Garcia claimed surprise at the positive, insisting he knew of no one in his barn who applied stanozolol. That is the trainer version of someone must have broken into my house and stolen my homework. It carries no weight with the stewards. Lake seemed to be pushing the envelope and got nailed. His complaint is more about the harshness of the penalty than the unfairness of the standard. But the situation for A. Ferris Allen III was entirely different.
Allen’s horse, Richard’s Gold, was treated post-surgically with stanozolol and was entered to race 37 days later. The application of the drug was noted on medication sheets, and all this was confirmed by the testimony of the administering veterinarian. No one was trying to hide anything. The veterinarian advised Allen that 30 days should be sufficient to meet the medication rules and this was based on the veterinary practice’s experience with administering over 500 doses of stanozolol and never seeing a positive. Of course, that was before the rules changed.
When Allen was informed that his horse had tested positive, he requested that a split sample be tested, and although initially Maryland didn’t want to give him the numerical results of the tests, eventually they told him the first test was 40 picograms and the confirmatory test was 60 picograms.
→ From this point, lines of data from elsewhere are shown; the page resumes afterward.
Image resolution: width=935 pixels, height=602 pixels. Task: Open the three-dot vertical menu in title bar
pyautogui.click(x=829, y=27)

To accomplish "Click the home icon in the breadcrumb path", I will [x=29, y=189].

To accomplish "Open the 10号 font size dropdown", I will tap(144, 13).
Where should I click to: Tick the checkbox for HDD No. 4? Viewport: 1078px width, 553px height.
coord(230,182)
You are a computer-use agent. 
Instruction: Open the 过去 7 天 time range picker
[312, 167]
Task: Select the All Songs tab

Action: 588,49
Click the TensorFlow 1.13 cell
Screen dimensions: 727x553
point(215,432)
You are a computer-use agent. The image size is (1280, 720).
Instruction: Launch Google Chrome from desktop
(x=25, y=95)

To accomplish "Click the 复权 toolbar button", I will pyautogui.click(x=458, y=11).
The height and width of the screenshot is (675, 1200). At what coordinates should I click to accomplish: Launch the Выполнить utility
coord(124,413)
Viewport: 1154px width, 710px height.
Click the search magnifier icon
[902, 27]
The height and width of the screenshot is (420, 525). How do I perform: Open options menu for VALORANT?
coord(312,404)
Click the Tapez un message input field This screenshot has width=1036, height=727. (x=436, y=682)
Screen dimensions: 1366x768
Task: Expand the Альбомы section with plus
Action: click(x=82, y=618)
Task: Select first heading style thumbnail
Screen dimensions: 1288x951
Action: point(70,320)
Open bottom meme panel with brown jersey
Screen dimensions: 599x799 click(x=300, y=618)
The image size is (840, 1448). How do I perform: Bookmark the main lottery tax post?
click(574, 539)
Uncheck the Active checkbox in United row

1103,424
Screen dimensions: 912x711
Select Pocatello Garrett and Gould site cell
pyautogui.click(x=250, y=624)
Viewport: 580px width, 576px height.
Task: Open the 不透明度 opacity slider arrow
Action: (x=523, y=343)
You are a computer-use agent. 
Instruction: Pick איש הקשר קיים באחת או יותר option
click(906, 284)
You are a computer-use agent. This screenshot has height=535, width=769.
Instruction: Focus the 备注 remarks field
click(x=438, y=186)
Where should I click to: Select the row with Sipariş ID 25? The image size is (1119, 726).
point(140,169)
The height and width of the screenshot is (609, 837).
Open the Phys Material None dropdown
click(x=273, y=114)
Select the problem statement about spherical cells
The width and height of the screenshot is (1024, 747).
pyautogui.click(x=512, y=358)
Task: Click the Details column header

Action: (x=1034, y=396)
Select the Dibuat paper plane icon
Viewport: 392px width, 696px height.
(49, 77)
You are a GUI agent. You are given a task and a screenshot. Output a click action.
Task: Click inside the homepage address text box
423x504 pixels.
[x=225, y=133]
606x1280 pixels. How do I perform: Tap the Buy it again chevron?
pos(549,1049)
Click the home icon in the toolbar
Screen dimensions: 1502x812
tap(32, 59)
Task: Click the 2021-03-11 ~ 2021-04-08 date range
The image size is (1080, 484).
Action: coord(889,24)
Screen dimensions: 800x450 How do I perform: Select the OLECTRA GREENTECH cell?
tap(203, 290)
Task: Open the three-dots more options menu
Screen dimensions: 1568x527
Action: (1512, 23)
Arithmetically, the confirmatory test was 50% higher than the original test and that kind of variability is not unusual. Of course, with a zero-tolerance standard, it doesn’t matter as long as the amount is greater than zero.
Let me put that in perspective. A trillion seconds is over 31,000 years. A trillion grams is over 2.2 billion pounds (if I did the arithmetic correctly). You can back calculate, if you want, the weight of a trillionth of a gram in pounds, but I can tell you there a lot of zeros between the decimal point and the first positive numeral. If you combined the weight of every living human being, all seven billion of them or so, they’d weigh a bit over a trillion pounds. If you took one four year old and stuck him in the middle of a group containing everyone else in the world, you’d have the equivalent of 40 picograms. If I took one-trillionth of the blood in your body it would be an amount so small you couldn’t see it without a very powerful microscope. So 40 or 60 picograms is a really, really small amount. To paraphrase Dr. Steven Barker, the pre-eminent equine pharmacologist, show me someone who can measure down to 40 picograms and I’ll show you someone with a new mass spectrometer.
Frankly, when racing commissions tell the public a complete ban on steroids is necessary to protect the integrity of racing, it ignores both the therapeutic value of such drugs and the pharmacological reality that at low picogram concentrations there is no impact on performance.
Ferris Allen made a good point about the fine and the days he was given. Allen, who happened to own the horse that tested positive, said losing the purse was punishment enough. Getting fined on top of that is like double dipping. If Allen is upset, it is that the loss of the purse, loss of his ability to make a living during the suspension, an additional fine on top of all that, the hit to his reputation and its effect on his ability to attract quality clients, and the assignment of four penalty points, was out of all proportion to the actual violation.
Ferris Allen is another of an increasing number of trainers who are getting caught up in what may ultimately be a fight for the survival of small tracks and small stables. There is a 100 picogram minimum level for a stanozolol positive in a number of jurisdictions, and there is no reason it couldn’t be adopted by all jurisdictions, instead of the the zero-tolerance standard being pushed by ARCI and RMTC.
Let’s punish the people pushing the envelope or out and out cheating and mete out fair justice to the others caught up in the fervor to fix racing’s problems, both real and concocted.